YOUR ASSIGNMENT:
Transcribe every entry exactly; the images stay out.

DATASET:
──────────────────────────────

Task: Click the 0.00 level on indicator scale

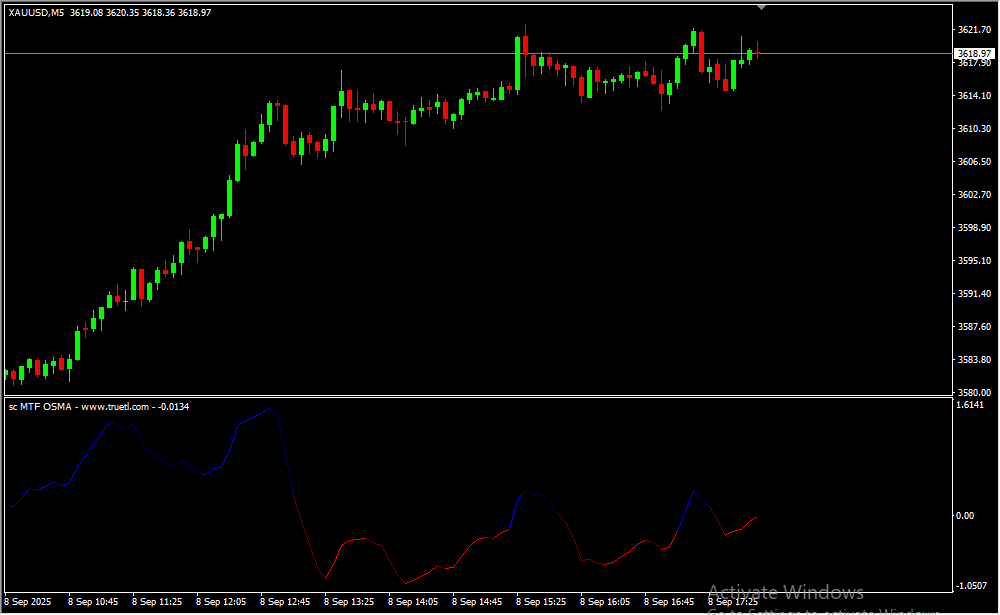Action: pos(965,516)
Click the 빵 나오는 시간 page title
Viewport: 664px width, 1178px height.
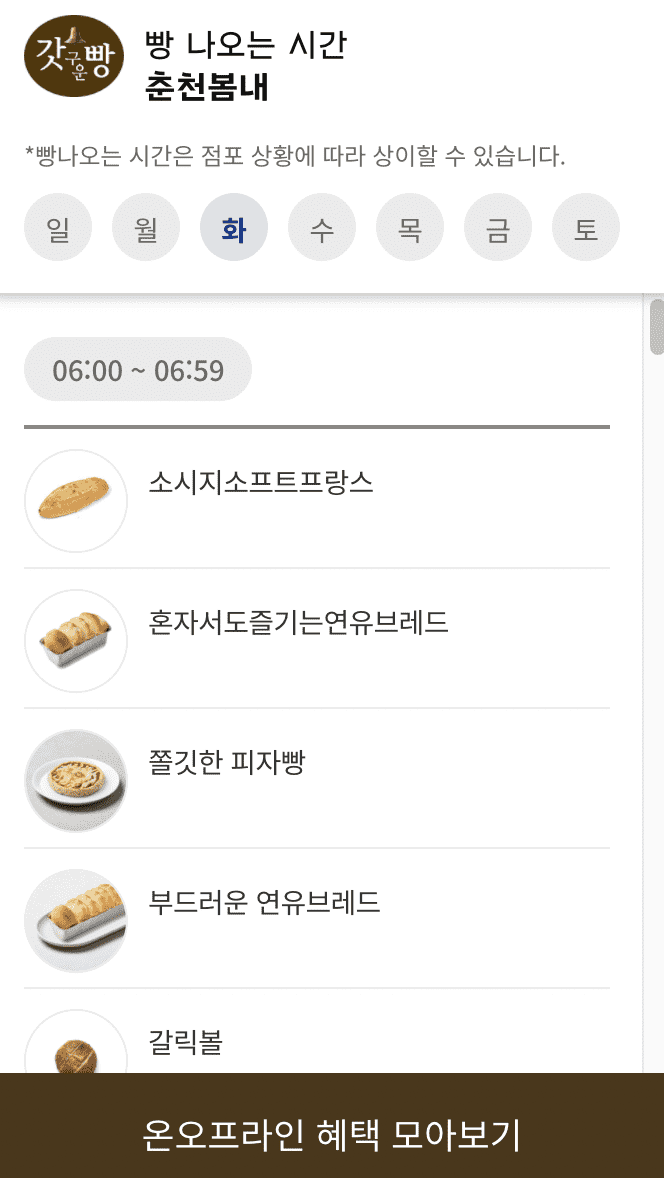pyautogui.click(x=243, y=45)
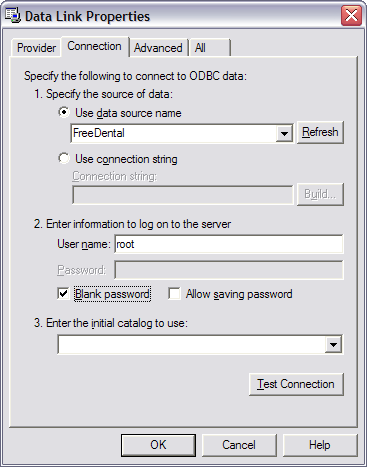Confirm with the OK button

158,445
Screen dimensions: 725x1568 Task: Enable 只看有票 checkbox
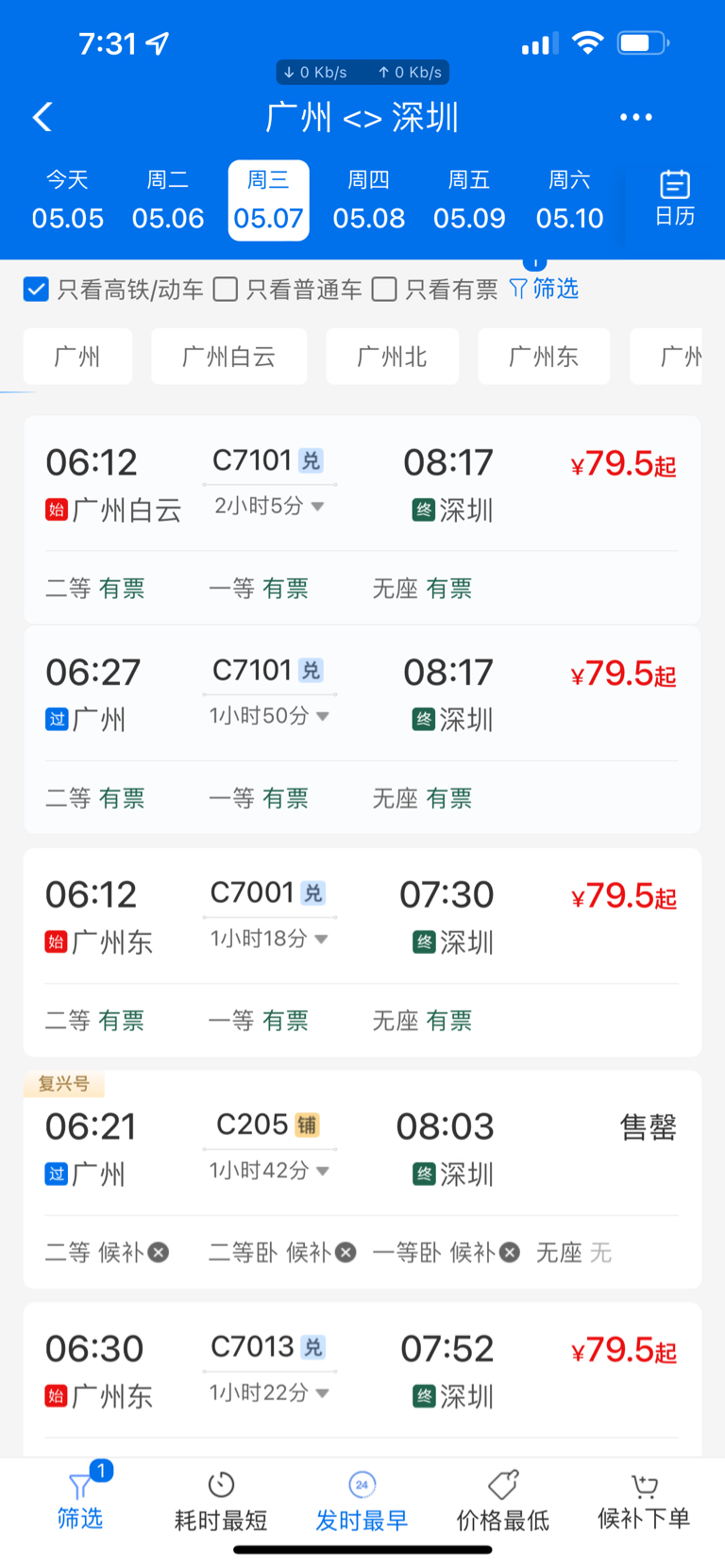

──────────────────────────────

EXERCISE ANSWER:
Task: Click the 0.00 level on indicator scale

Action: pos(965,516)
Click the 빵 나오는 시간 page title
Viewport: 664px width, 1178px height.
pyautogui.click(x=243, y=45)
Confirm with the OK button

158,445
Screen dimensions: 725x1568 Task: Enable 只看有票 checkbox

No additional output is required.